Update : it seems 3 out of 4 fastest solutions are not using binary search and have similar approach .


#4

My implementation is same as what smithinsu described. WA for me too. Also are there test cases which considered where one can move between same stops to utilize time instead of waiting and then go to destination.

Example

5 10 5
1 2 0 1
2 1 1 2
1 2 2 3
2 1 3 4
1 5 4 9

Answer is 0


#5

is simple dijstra algo logically correct to apply for this problem


#6

I am new to Code Chef.How to take input for the program?(Via File or Through Command Line) I m able to get the the correct output for the Test Case of in the problem and the one given up there.

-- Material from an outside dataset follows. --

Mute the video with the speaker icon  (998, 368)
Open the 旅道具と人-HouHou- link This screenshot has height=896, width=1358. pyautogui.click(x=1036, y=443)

Any help ?


#7

I think , If we consider a graph in which each bus station is considered a vertex and each bus can be considered as edge between two vertices than a simple dfs to the nth bus station could give as the answer . time complexity is also less O(N+M). Correct me if i’m wrong .


#8

The limited input example is beyond nonsensical.
If you cannot give the inputs on which our code is run upfront, atleast we should be provided that particular input on which our code failed to give the correct result.
Not knowing just where your code is failing is beyond frustrating.
Can we get some help on this PLEASE?


#9

Yes. Such cases are possible.


#10

I am also a little bit confused about the explaination that how answar of Input given example come to 2 in output.I don’t understand this can anyone has same issue if no then please answar y question or suggest some way to understand output part…
Warms regards


#11

I think it could be.that dijstra algorith will produce some result


#12

How would you take the maximum time T in account in that case?